Tianwen-1 body coordinate axes

This change in attitude might make sense because of two reasons. First, the release of the lander perhaps changes the thermal properties of the spacecraft, so that it is no longer advantageous to have the sun on the +X face of the spacecraft.

Second, as Mars gets closer to solar conjunction (which will happen in October), the angle between the Earth and the Sun as seen from the spacecraft decreases. Therefore, at some point the Sun angle should be arranged so that the Sun is more or less in front of the high-gain antenna, so that the antenna has enough slew range to point towards Earth.

The figure below gives good intuition for this. The angle between the Earth vector and the -Z axis corresponds roughly to the angle that the high-gain antenna needs to slew to point towards Earth. We see that the angle was increasing until the day of the landing, where the attitude change happened. If it were not for this change, it would have grown up to almost 90 degrees.

However, instead of simply subtracting 90 degrees to the Earth angle, we see that the attitude change has also mirrored the angle along the 0 degrees line. The reason for this is that not only the spacecraft has changed the Sun angle by 90 degrees. It has also changed the Y axis by 180 degrees, thus exchanging which solar panel points north and which points south (recall that the Y axis is nearly orthogonal to the ecliptic). This is evidenced by the following plot.

I don’t know the reason for this flip along the Y axis. Perhaps the antenna is not able to slew -30 degrees, which is nearly what it would have needed if the flip hadn’t been done.

Interestingly, after the attitude change the angle between the Earth vector and the XZ plane has become non-zero, but still small enough to say that the XZ plane almost coincides with the ecliptic.

The fact that the Sun angle has not changed in the four months that have passed since the landing suggests that the nominal attitude has nothing to do with communications with the rover (pointing the antennas towards the rover, etc.). Probably the attitude is changed for the communications sessions.
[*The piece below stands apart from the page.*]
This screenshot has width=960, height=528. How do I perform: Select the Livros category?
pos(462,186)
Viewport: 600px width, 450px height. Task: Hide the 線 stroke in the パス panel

In fact, recall that the communications orbit has a period of 1/3 of a Mars sidereal day, so that the orbiter passes over the rover every 3 periapsides (and also on the apoapsides of the 2 other revolutions in each group of 3). All this geometry is aligned to the fixed stars, so from the point of view of these passes, the relative location of the Sun changes as Mars rotates around the Sun (put another way, the local solar time of the passes keeps changing). However, the attitude of the spacecraft tracks the Sun, so we notice that the attitude of the orbiter with respect to the rover keeps changing.

In a future post we will take a more detailed look at this communications orbit.